Born in 1970, Wilsey's life could only have flourished in the Reagan years—his family saga spreads from the National Enquirer, where his parents' divorce was detailed, to the Vatican, where his mother organized a vague group of multi-racial children with pithy peace messages, to reform schools around the globe, where Wilsey received threats of anal rape from the counselors.

Oh the Glory of It All is a huge, rollicking story of humans on their worst behavior. After Wilsey's parents—high-profile denizens of San Francisco's society pages—got divorced, his father married one of the most reprehensible characters in literary history, Dede. Almost a stereotypical wicked stepmother, Dede detests young Wilsey, and undermines him on every level—framing him for petty thefts around the house, effectively turning his own father against him, and ultimately, lobbying to have him sent to increasingly bizarre boarding schools. Wilsey rebels, as most teenagers would, but within a few years, Wilsey has surpassed all levels of healthy rebellion, and is stealing cars, running away, and passing around an outbreak of crabs.

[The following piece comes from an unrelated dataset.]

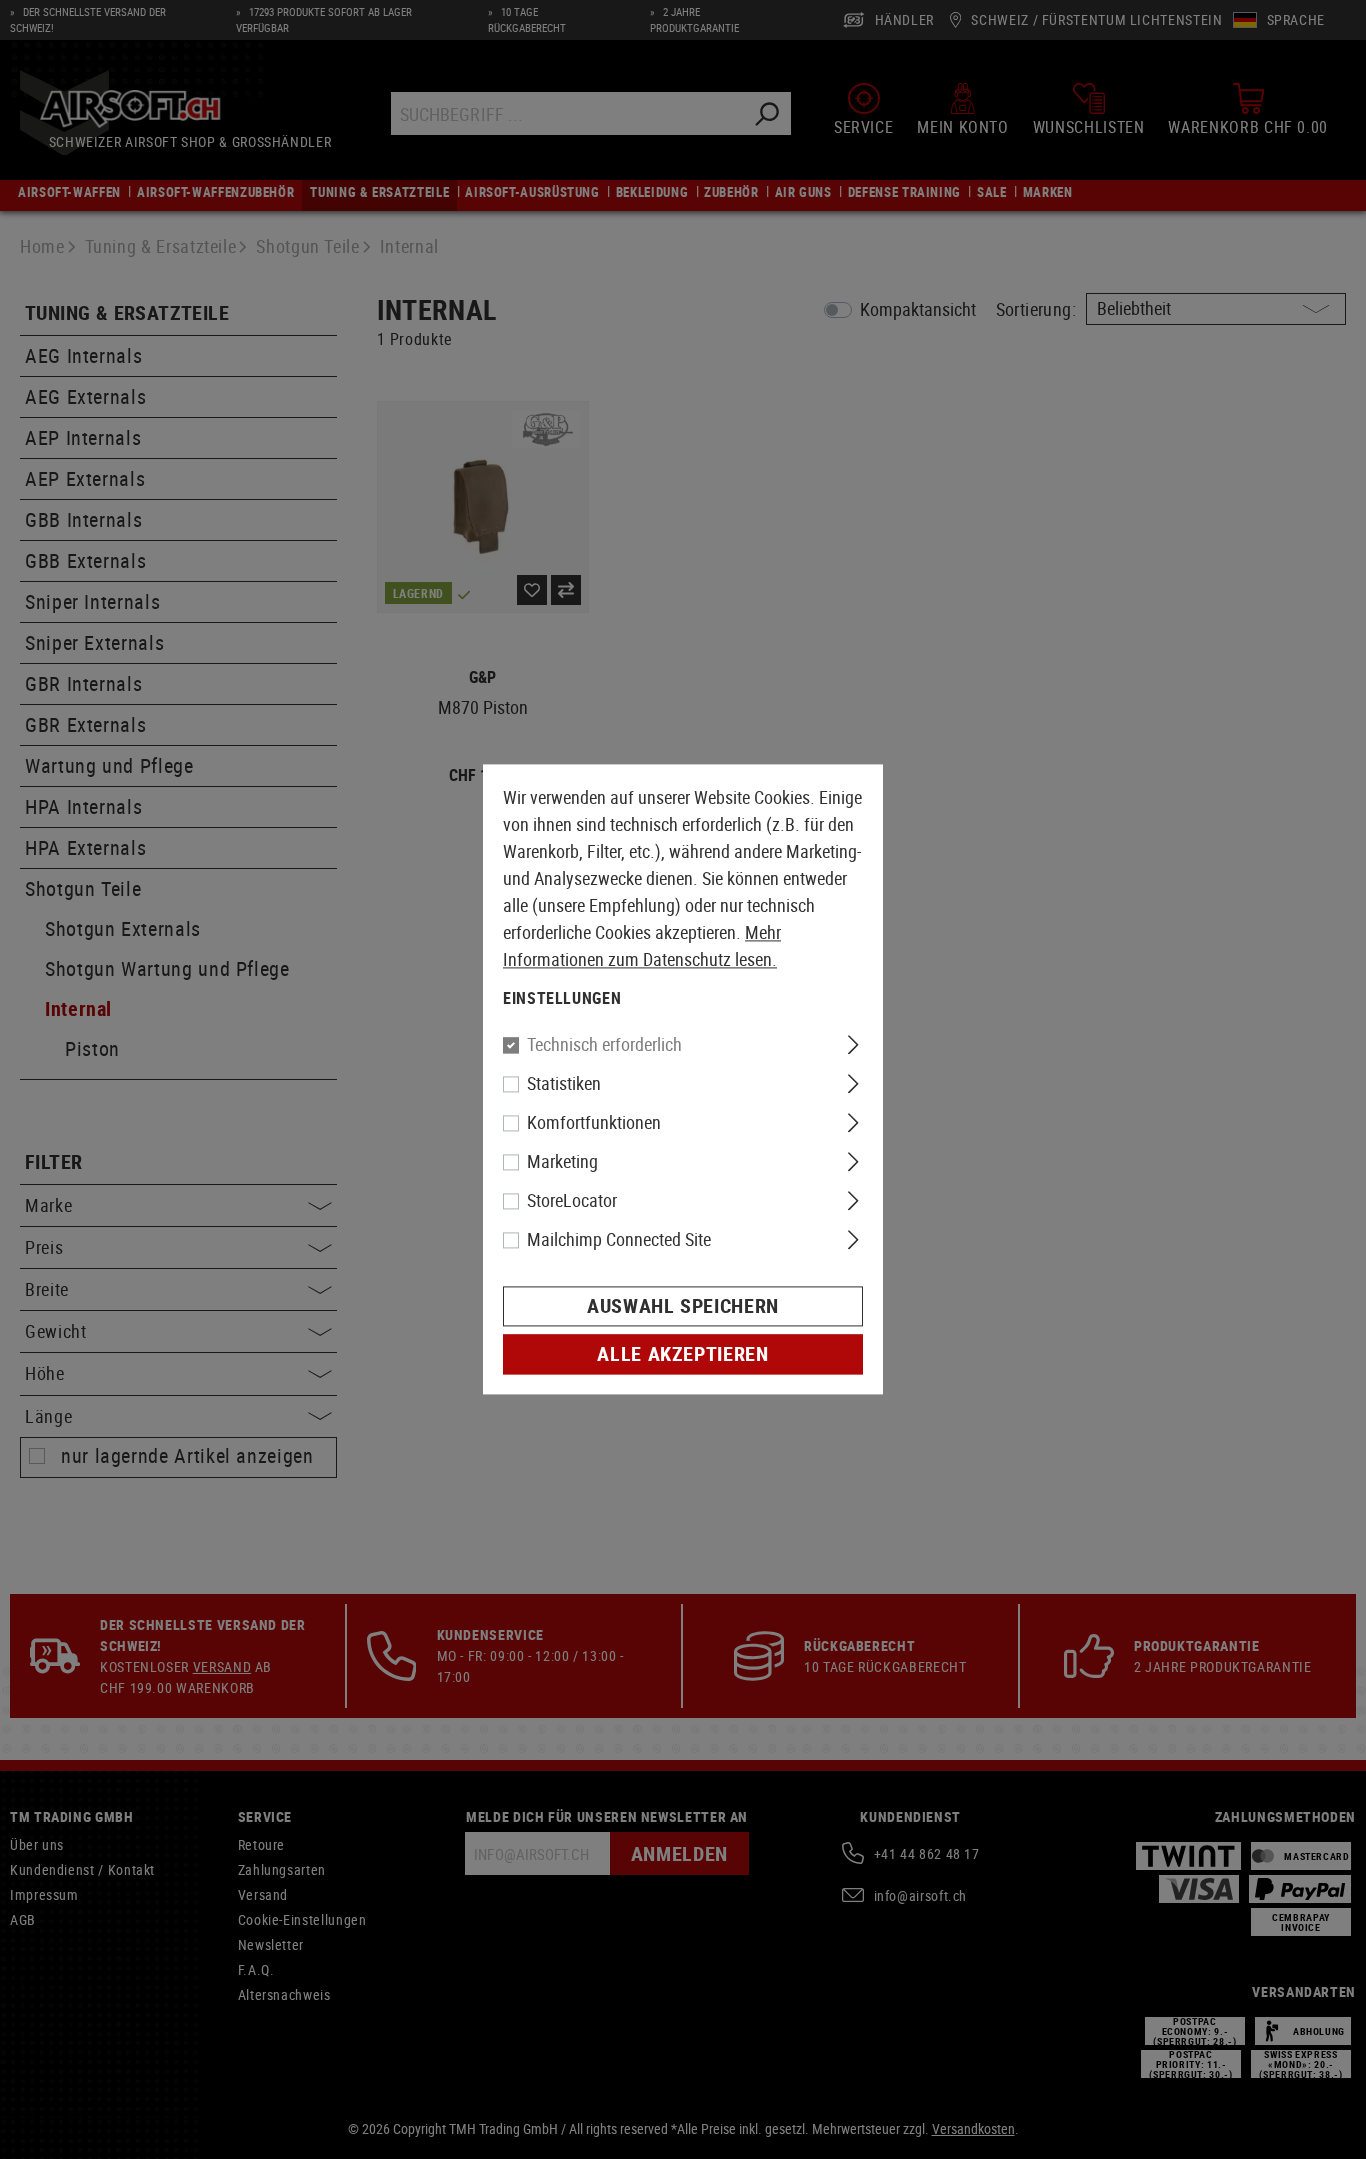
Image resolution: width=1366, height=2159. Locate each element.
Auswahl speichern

The remarkable part about Oh the Glory is the light, lively tone in which it's written. If you compare it with The Liars' Club, for instance—another hugely popular memoir about family dysfunction—Wilsey reads as if he has moved past blame and anger, even though few would deny him his entitlement to those feelings. But his willingness to find the absurdity in his pain, and to forgive even his most egregious offenders, makes Oh the Glory of It All one of the most likeable and endearing books I've read in ages.